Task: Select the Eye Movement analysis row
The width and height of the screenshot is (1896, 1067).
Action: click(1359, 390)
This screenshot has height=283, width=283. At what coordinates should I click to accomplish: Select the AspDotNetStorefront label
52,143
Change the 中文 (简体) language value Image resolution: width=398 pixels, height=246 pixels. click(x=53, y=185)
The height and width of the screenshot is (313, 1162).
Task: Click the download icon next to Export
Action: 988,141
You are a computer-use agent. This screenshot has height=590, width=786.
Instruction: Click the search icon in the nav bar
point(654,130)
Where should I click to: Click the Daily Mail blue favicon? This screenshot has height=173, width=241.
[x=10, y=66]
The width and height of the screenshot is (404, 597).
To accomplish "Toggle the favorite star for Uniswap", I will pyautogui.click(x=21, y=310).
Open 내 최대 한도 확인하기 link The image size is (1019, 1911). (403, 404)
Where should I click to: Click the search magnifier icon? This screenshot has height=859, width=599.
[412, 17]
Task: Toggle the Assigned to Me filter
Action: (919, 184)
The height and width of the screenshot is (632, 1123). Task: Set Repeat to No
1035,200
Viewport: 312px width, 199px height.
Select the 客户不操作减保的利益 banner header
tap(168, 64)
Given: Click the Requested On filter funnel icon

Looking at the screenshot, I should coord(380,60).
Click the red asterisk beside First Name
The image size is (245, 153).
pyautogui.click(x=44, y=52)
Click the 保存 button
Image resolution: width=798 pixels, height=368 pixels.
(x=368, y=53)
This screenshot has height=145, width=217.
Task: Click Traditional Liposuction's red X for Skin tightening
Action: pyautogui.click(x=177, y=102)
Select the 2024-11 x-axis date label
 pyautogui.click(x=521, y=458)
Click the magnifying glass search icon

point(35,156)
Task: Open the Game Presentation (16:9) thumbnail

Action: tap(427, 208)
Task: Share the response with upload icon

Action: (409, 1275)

————————

▸ **What to produce**: Reproduce every entry above without a single alteration.

▸ **Solution to the problem**:
Task: Select the Eye Movement analysis row
The width and height of the screenshot is (1896, 1067).
Action: click(1359, 390)
This screenshot has height=283, width=283. At what coordinates should I click to accomplish: Select the AspDotNetStorefront label
52,143
Change the 中文 (简体) language value Image resolution: width=398 pixels, height=246 pixels. click(x=53, y=185)
The height and width of the screenshot is (313, 1162).
Task: Click the download icon next to Export
Action: 988,141
You are a computer-use agent. This screenshot has height=590, width=786.
Instruction: Click the search icon in the nav bar
point(654,130)
Where should I click to: Click the Daily Mail blue favicon? This screenshot has height=173, width=241.
[x=10, y=66]
The width and height of the screenshot is (404, 597).
To accomplish "Toggle the favorite star for Uniswap", I will pyautogui.click(x=21, y=310).
Open 내 최대 한도 확인하기 link The image size is (1019, 1911). (403, 404)
Where should I click to: Click the search magnifier icon? This screenshot has height=859, width=599.
[412, 17]
Task: Toggle the Assigned to Me filter
Action: (919, 184)
The height and width of the screenshot is (632, 1123). Task: Set Repeat to No
1035,200
Viewport: 312px width, 199px height.
Select the 客户不操作减保的利益 banner header
tap(168, 64)
Given: Click the Requested On filter funnel icon

Looking at the screenshot, I should coord(380,60).
Click the red asterisk beside First Name
The image size is (245, 153).
pyautogui.click(x=44, y=52)
Click the 保存 button
Image resolution: width=798 pixels, height=368 pixels.
(x=368, y=53)
This screenshot has height=145, width=217.
Task: Click Traditional Liposuction's red X for Skin tightening
Action: pyautogui.click(x=177, y=102)
Select the 2024-11 x-axis date label
 pyautogui.click(x=521, y=458)
Click the magnifying glass search icon

point(35,156)
Task: Open the Game Presentation (16:9) thumbnail

Action: tap(427, 208)
Task: Share the response with upload icon

Action: (409, 1275)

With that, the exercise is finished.